How soon will that happen? When people are willing to give up the anonymity of the virtual-world universe, says Rosedale--which might not be anytime soon. "That's why this [debate] is so cool. At what point in a dispute are you willing to bring your identity into it, and what's the price to you of that? I'd say for a lot of people, it would be quite high."

Rosedale predicts that "the disputes will probably be resolved in-world, because people value anonymity. If you have to lose anonymity to resolve a dispute, what's the value of that? You may be willing to settle on that basis alone."

Second Life, which supports a universe of gamers that number substantially less than for EverQuest, for example, still does a brisk "business."

Rosedale sales that "in May, Second Life saw 240,000 transactions made between users, with a US dollar value at current exchange rates of about $212,000--with actual profit-taking of about $40,000." Sony has not revealed a similar metric.

Turbine Entertainment executive producer Jessica Mulligan, a respected contributor to the MMORPG genre who spent years on the Ultima Online team (and did a stint at Themis before her current role at Turbine), referred to a court case in Asia. "In the Chinese case," Mulligan says, "a player sued because someone hacked the server of an MMOG and stole his character’s gear.
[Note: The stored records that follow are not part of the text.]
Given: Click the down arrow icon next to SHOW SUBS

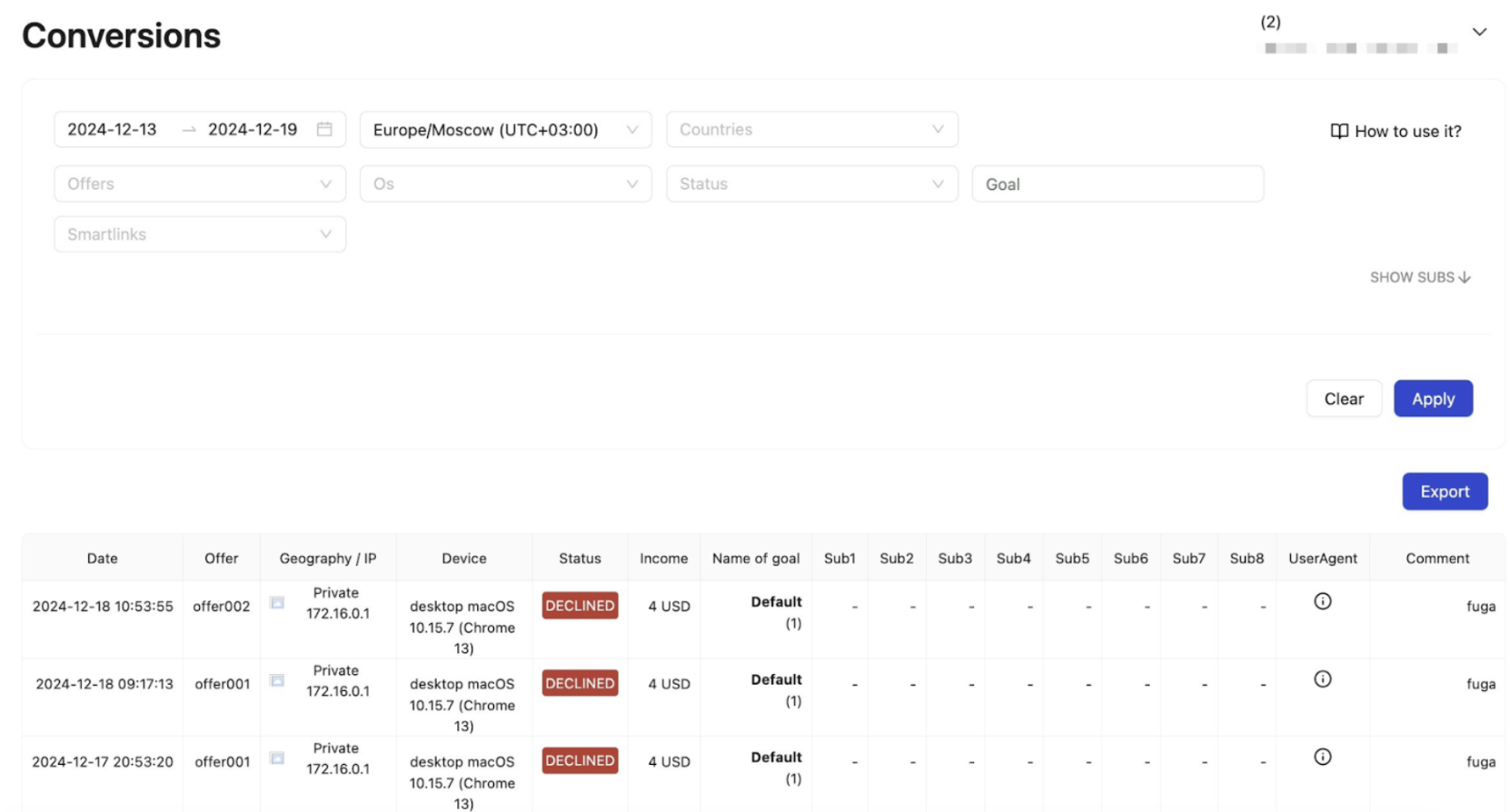Looking at the screenshot, I should [x=1464, y=278].
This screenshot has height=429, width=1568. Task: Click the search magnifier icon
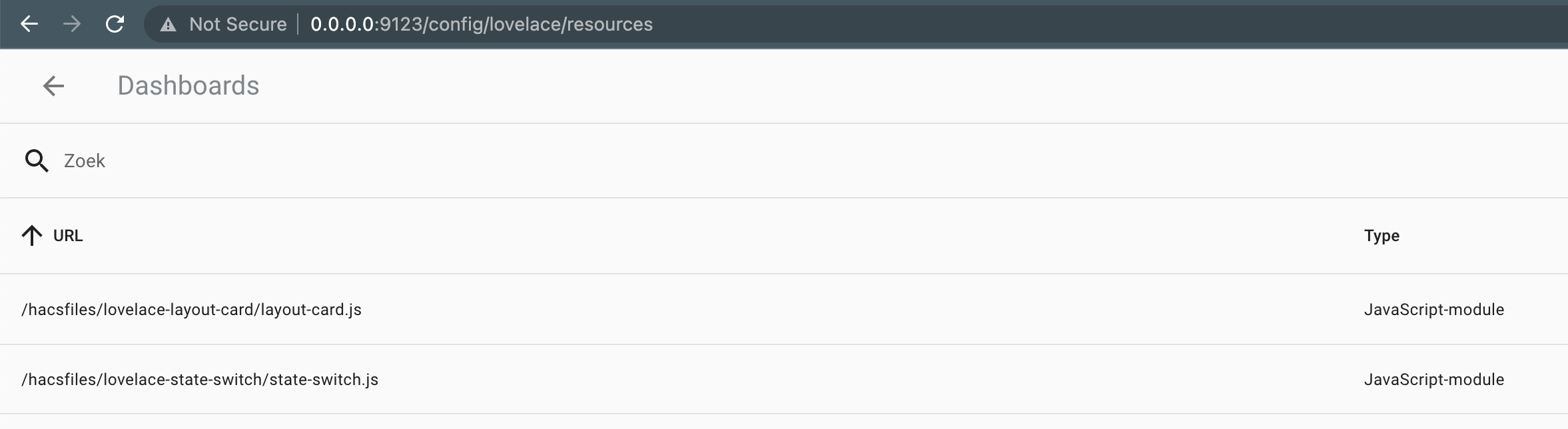[37, 160]
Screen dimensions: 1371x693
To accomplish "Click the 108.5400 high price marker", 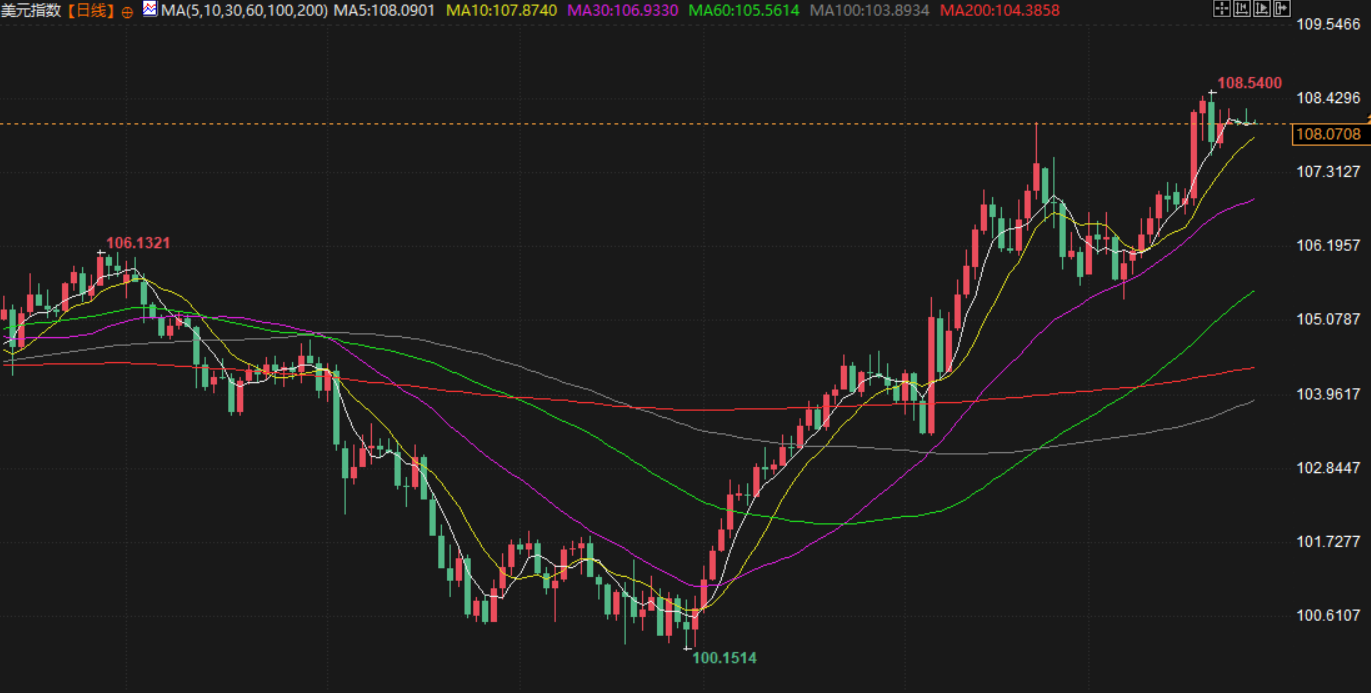I will point(1249,83).
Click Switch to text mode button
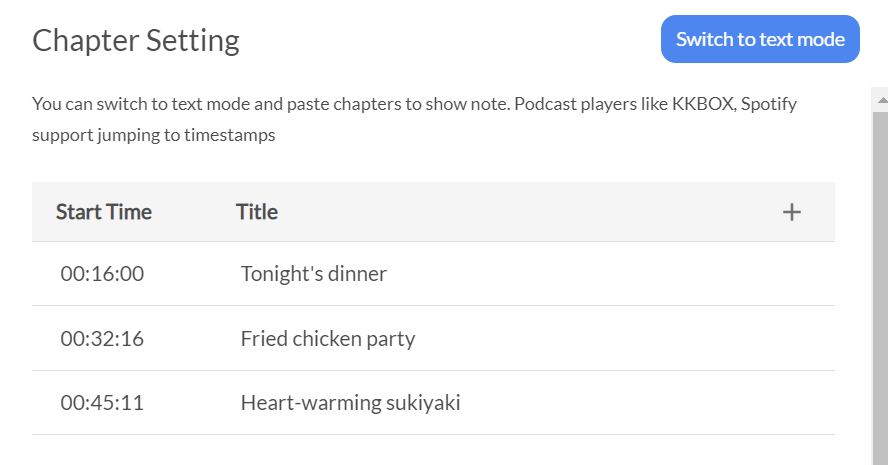 760,39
The court ruled that the company was negligent in securing the server and found for the player." But she also refers to a stateside case: "In the US, Black Snow Interactive, a virtual game property broker that was doing a brisk business in Dark Age of Camelot, sued the developer and publisher, Mythic Entertainment, when Mythic shut down their accounts."
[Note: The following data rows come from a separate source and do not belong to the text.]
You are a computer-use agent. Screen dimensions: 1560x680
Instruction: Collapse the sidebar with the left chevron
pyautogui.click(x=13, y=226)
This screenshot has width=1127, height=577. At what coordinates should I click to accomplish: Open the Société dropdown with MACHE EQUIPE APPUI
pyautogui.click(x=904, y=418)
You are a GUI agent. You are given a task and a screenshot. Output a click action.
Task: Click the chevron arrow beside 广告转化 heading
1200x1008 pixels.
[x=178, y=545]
The victory in that case, Mulligan explains, was for Mythic, which essentially received judicial notice that the End User License Agreement for Camelot was valid, including the sections regarding Mythic's retaining ownership of all in-game assets and only licensing their use to the player--and forbidding buying and selling of in-game items. "Black Snow’s management disappeared after that and [the business] closed down."

Mulligan concluded that the two cases "have more than one facet, [and that the issue] is going to have to be settled in each locality." Mulligan foresees the publisher's End User License Agreement holding sway. "I suspect that in the US, at least, the EULAs will continue to be the guiding force and every one of [the publishers] retain ownership of the assets, with the developer and/or publisher licensing the software to the players for use in the game."
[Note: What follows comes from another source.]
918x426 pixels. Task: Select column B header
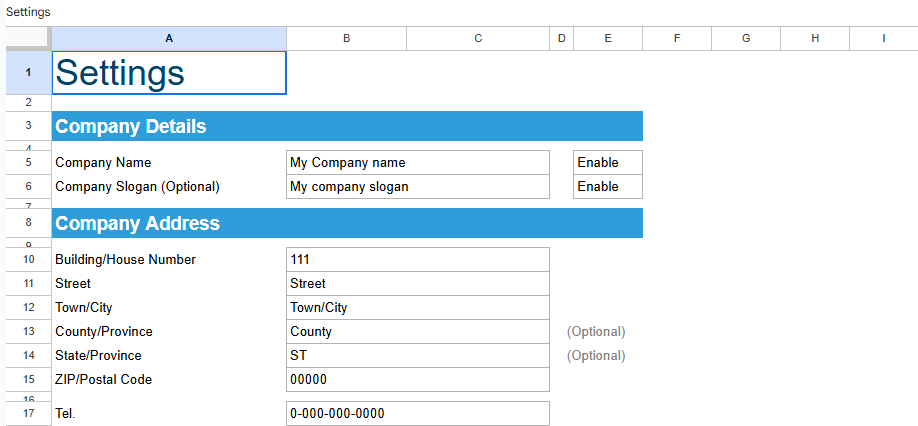[x=346, y=38]
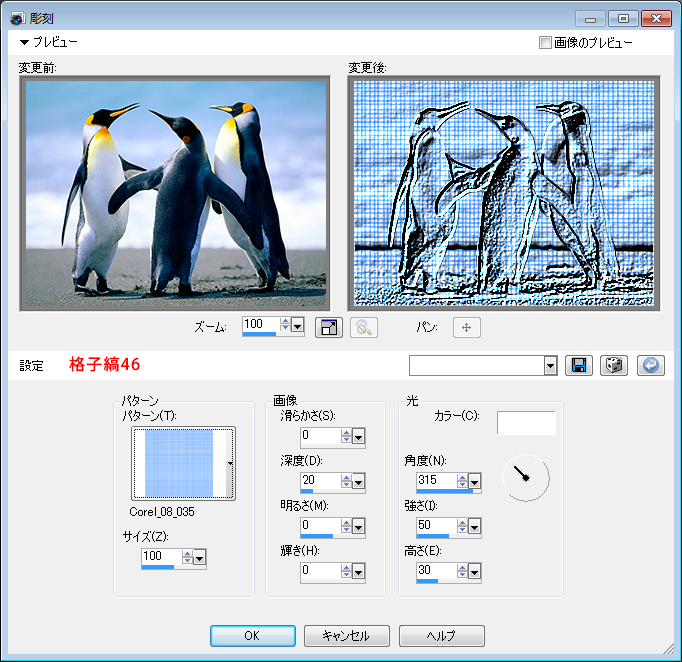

Mulligan continued, "If any court of law here was foolish enough to rule that players actually own the assets the character picks up in the game, such as armor, weapons, et al., most of us would probably shut down the games and go do something else. It opens a whole kettle of fish no one has even begun exploring: If a company launches an MMOG, for example, are they required to keep it open as long as there is even one player still around, regardless of how much money the company might be losing? Or is it enough to just print out the scripting code used to make the object and mail it to the player?"

Is Bartle crying "wolf" needlessly, or does his forecast of legal tussles ahead warrant consideration? His words suggest that even he doesn’t know for sure. "The biggest pitfall of virtual property comes from the fact that the concept is so new: there aren't the precedents, either in law or in practice, to be certain how it will finally be managed."

Bartle's document is available online, and the debate continues to draw much attention on sites such as Terra Nova. But Bartle is clear on one point: The discussion is not going to play out pretty. Bartle is anything but optimistic for the industry. "Professors at Yale and Harvard looking into cyber-law, as they call it, are prepared," he said. "Unfortunately, they aren’t the people who will be approached. The people who will be approached will be the judge out in Santa Monica or someplace that's never heard of virtual worlds. Working with the unknown, while perhaps exciting for those who enjoy gambling, is nevertheless on the whole bad for business."